HPC
HPC

| HPC and Data for Lattice QCD

single-error

HPC and Data for Lattice QCD

single-error

# ----------------------------------------------------------
# Setting single error counters to (maxcount -1) for testing
# ----------------------------------------------------------
Tz:
    single error counters:
    ----------------------
                           0x02  [0x0eeeeeee] value set to (maxcount -1)
    call krun with option:

                        -c,--set-tz-serc=VAL   
                        sets Tarzan single error counter before running the
                        program; VAL is a dec/hex(0xX) 32 bits value
                        --set-tz-serc=0x0eeeeeee
Jn:
    single error counters:
    ----------------------
                           0x01  [0xeeeeeeee] value set to (maxcount -1)
                           0x02  [0xfefefefe] value set to (maxcount -1)
                           0x03  [0x......fe] value set to (maxcount -1)

actions: (unit)

   (1) prior to execution run script (on the unit)

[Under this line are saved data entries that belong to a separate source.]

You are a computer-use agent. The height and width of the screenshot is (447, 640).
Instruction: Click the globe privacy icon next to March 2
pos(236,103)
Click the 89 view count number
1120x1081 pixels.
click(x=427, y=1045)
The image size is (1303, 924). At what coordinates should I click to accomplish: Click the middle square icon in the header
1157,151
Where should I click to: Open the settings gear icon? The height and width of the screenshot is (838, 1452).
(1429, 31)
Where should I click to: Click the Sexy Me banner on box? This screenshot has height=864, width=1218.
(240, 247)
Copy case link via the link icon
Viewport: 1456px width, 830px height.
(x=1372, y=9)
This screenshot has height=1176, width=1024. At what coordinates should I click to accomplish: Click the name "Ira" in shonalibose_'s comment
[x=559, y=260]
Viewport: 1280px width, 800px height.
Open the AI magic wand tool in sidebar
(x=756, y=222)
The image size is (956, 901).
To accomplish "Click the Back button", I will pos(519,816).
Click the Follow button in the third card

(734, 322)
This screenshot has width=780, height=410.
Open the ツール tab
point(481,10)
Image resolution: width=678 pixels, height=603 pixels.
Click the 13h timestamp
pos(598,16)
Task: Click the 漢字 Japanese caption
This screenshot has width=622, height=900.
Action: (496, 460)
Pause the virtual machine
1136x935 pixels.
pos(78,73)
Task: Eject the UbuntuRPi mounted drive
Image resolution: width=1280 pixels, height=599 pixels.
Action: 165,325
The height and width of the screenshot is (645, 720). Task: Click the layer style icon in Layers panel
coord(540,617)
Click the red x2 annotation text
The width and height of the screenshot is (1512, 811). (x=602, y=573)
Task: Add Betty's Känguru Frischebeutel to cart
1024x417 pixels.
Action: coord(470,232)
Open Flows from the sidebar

                                    /zroot/tools/set-serr-unit
   (2) start krun WITHOUT hard reset (-H) 

files:

  /zroot/tools/jsercnt.tac
# ----------------------------------------------------------
# SETTING and READING SERR-COUNTERS WITH CAOS
# ----------------------------------------------------------
Take following CODINE-script as example.
#-----------------------------------------------------------
#!/usr/bin/zsh
#$ -q unit0_q
#$ -V -cwd
#$ -S /usr/bin/zsh
#$ -j y
#$ -N ubik-0
UNIT=00
APECAOS=APErun
PRG=u1-v3-unit-xtc-psk.jex
echo -n ".start : "
date
echo
# Step 1 - just initialize machine

 $APECAOS  -caos -unit $UNIT -- /zroot/tools/jinit0.jex
# Step 2 - set single error counters to (max-1)
 $APECAOS  -caos -unit $UNIT -- -p /zroot/tools/caos-serr.tac
# Step 3 - run your application *WITHOUT* hard reset
 $APECAOS  -caos -unit $UNIT -- -o z -j 0x88  $PRG >! out.u0.cmp.${JOB_ID}
echo
# Step 4 - read single error counters (serc) after application has finished
# serc's are read board-wise, so you have to cycle through all the
# boards involved (here it is a unit)
#
# script "serr-grep" expects "-coords ${CID}${UID}${BID}"
# in this example, the status is collected in a file "Serr.${JOB_ID}"
#
touch Serr.${JOB_ID}
for BOARD in 0 1 2 3
    do
     /zroot/tools/serr-grep -coords ${UNIT}${BOARD} >> Serr.${JOB_ID}
done
echo -n ".end : "
date
#-----------------------------------------------------------

to do:


        (1) implement /zroot/tools/serr-grep into .epilog-files of
            CODINE
        (2) create global "single error count database"